_Goal of the exercise:_
Below is a block of records. Copy every line in it that contains the word "screenshot".

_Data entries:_
━━━━━━━━━━━━━━━━

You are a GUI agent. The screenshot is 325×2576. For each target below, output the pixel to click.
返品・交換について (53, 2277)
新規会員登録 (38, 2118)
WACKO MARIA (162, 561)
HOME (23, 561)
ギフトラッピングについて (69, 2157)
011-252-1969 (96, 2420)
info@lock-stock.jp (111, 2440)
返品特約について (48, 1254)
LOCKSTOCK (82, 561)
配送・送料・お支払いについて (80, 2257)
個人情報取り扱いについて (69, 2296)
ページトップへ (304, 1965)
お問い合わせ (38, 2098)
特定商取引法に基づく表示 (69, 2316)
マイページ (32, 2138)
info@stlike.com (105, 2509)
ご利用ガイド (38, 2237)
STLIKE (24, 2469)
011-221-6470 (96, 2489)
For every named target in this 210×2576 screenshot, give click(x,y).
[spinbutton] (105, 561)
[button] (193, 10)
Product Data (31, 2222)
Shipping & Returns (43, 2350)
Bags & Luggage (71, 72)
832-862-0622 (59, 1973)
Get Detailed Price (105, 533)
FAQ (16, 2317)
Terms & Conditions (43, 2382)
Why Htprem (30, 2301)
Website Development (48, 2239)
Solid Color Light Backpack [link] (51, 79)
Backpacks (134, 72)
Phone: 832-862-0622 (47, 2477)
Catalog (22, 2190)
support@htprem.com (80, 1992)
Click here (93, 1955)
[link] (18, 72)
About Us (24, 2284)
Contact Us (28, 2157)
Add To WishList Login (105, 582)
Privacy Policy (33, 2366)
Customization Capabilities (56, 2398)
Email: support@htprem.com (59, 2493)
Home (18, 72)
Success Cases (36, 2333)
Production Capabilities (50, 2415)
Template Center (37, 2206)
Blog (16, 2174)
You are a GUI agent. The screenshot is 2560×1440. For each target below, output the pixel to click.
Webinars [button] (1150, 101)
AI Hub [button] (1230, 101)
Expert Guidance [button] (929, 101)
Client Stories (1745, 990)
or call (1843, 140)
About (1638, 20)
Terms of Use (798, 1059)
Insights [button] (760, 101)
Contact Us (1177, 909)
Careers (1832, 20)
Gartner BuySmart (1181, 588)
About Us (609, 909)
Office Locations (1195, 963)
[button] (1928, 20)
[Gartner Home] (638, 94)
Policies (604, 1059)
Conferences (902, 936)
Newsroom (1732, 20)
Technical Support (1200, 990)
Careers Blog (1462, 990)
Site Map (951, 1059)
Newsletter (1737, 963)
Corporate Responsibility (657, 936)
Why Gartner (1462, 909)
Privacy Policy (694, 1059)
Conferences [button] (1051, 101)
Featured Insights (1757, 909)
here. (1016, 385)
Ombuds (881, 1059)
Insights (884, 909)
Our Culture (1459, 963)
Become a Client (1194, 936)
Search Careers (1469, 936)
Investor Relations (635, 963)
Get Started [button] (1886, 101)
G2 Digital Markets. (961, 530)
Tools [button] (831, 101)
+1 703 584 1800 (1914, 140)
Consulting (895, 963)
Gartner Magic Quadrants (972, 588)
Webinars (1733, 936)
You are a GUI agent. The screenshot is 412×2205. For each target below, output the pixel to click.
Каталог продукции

━━━━━━━━━━━━━━━━

_Result:_
You are a GUI agent. The screenshot is 325×2576. For each target below, output the pixel to click.
For every named target in this 210×2576 screenshot, give click(x,y).
You are a GUI agent. The screenshot is 2560×1440. For each target below, output the pixel to click.
You are a GUI agent. The screenshot is 412×2205. For each target below, output the pixel to click.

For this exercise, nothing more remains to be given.